Ma lei sarebbe più propenso a restaurare l’esistente o ad abbattere e ricostruire?
Demolizione e ricostruzione senz’altro, tranne la facciata di Greppi dove c’è la scritta Sinigaglia. Ma va affrontata pure la riprogettazione di tutto l’isolato, non solo lo stadio. È un tema di progetto meraviglioso sia per gli aspetti urbanistici, sia per quelli culturali e funzionali per quella parte della città. Ci sono gli ingredienti per fare le cose bene. Comunque conviene che venga demolito e ricostruito completamente, fin dalle fondamenta.
Lei come se lo immagina, il suo Sinigaglia?
Per me dev’essere un isolato che dialoga con la grandissima profondità architettonica di Como e di quella parte di Como: c’è il Monumento ai Caduti, c’è il Novocomum, c’è il parco. Sono tutti elementi che vanno fatti emergere. Quello che mi preoccupa di più è che arrivi qualcuno che non ha alcuna consapevolezza del valore di questa storia, di questa ricchezza e possa fare uno stadio da grandi magazzini.
Lei terrebbe l’apertura tra l’attuale curva del Como e i distinti, quella dove si scorge il lago sullo sfondo?

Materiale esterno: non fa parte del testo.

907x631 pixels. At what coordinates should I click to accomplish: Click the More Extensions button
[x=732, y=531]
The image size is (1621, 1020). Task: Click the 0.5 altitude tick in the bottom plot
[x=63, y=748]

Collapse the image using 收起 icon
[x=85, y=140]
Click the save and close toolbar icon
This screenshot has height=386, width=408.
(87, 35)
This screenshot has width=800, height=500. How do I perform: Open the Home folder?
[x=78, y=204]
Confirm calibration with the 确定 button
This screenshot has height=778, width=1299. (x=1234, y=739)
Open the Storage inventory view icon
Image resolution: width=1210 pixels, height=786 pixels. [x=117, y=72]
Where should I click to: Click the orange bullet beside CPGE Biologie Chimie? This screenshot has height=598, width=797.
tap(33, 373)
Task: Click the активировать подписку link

Ma assolutamente sì. Anzi, le dico di più: si può pensare, ad esempio, a un’enorme finestra lato lago che consentirebbe di vederlo mentre si guarda la partita. Voi non avete idea delle possibilità creative che ci sono nell’immaginare un’architettura. Ma serve un confronto.
Traduca...
Serve una competizione tra idee. Bisogna lasciare libertà alla creatività, ma metterla in competizione. Non dico di fare i concorsi che durano anni e anni, ma più persone pensano una cosa meglio è. Pensate allo stadio di Milano: hanno messo due grandi studi internazionali a pensarlo, sono ancora lì che discutono. Non è quella la soluzione.